Mål & Medel avait déjà publié un article sur le cas de PepsiCo en mars (numéro 3, 2005). Au lieu d'enquêter sur les allégations, la direction prétend que les déclarations faites par les femmes sont une tentative de chantage à l’encontre de la société. Solidarnosc croit que des détectives ont été embauchés afin de surveiller les femmes et leurs activités.

Solidarnosc a lancé une pétition en faveur des femmes, pétition qui a jusqu’ici recueilli plus de 180 000 signatures en Pologne. À la mi-mai, une marche a eu lieu à Varsovie. Mais la société refuse d’écouter; le temps passe, et la situation des femmes se dégrade. Des rumeurs commencent à circuler disant que la production pourrait être relocalisée en Ukraine, en raison de l'action de ces femmes. Le chômage est très élevé dans la région, à près de 20 pour cent. Les emplois autres que précaires sont rares et difficiles à trouver.

Lancement d’une campagne dans les pays nordiques

Au début de juin, l’Union nordique des associations de travailleurs/euses de l’alimentation, de l’agriculture, de l’hôtellerie-restauration, du catering, du tabac et des secteurs connexes a décidé de peser de tout son poids pour faire connaître le défaut complet de PepsiCo de protéger les droits humains de ses employés/es. L’Union nordique a également décidé d’envoyer une délégation formée de représentants/tes et de journalistes syndicaux/cales en Pologne.

Les membres de la délégation, dont nous faisions partie, ont pu rencontrer sept des huit femmes le 22 juin au bureau de Solidarnosc à Varsovie. Des représentant/tes des organisations syndicales locales, régionales et nationales participaient également à cette rencontre.
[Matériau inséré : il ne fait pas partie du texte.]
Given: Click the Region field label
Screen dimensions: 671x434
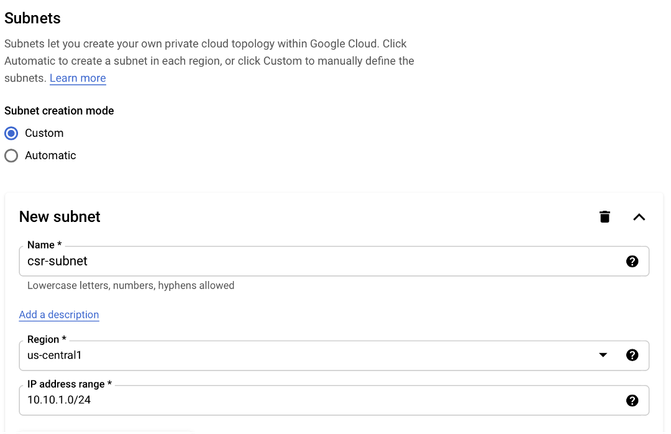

Les histoires que nous avons entendues dépassent l’entendement, le comportement de la société est sans pitié, compte tenu de la situation sociale de ces femmes. Comment la société peut-elle laisser entendre que ces femmes agissent dans un but de gain personnel? Il semble tout à fait improbable que leur histoire représente autre chose que la vérité. La question sera débattue devant les tribunaux, qui nous donneront une réponse écrite.

Le conseiller juridique des femmes, désigné par la Fondation pour les droits humains de Helsinki, est également présent. Il s’inquiète de l’effet que pourrait avoir sur le processus juridique la publication dans notre journal des détails des allégations de harcèlement sexuel. Nous avons donc choisi de ne pas publier ces renseignements.

Depuis leur congédiement, les huit femmes vivent en recluses. Peu de gens savent ce qu’elles ont traversé. Nous nous en rendons compte le lendemain, à l’occasion d’une visite faite à trois d’entre elles dans la petite ville de Zerardów, à environ 15 kilomètres de l’usine de PepsiCo.

Tout le monde se connaît

Il est difficile de parler de harcèlement sexuel, surtout dans une petite ville où tout le monde se connaît. À l’usine, la plupart de leurs anciens/nnes collègues ont pris position contre elles. Qui plus est, l’épouse du superviseur a lancé sa propre campagne pour rétablir la réputation de son mari. La presse à scandale a fait ses choux gras de la situation.

Un escalier étroit mène à l’appartement qu’habite Elzbieta dans un immeuble à loyer modéré. Elle a quatre enfants; elle et son mari sont tous deux sans emploi. Nous arrivons à nous tasser dans une petite pièce afin d’entendre son histoire. Elle a l’air fatiguée et troublée. Elle traverse une période difficile.

"Nous avons à peine assez d’argent pour acheter de la nourriture. Nous n’avons pas pu payer le loyer depuis plusieurs mois", raconte-t-elle.

Au moment où elle a été forcée de démissionner le 29 décembre, elle travaillait à l’usine depuis sept ans. Encore une fois, elle raconte ce qui s’est passé.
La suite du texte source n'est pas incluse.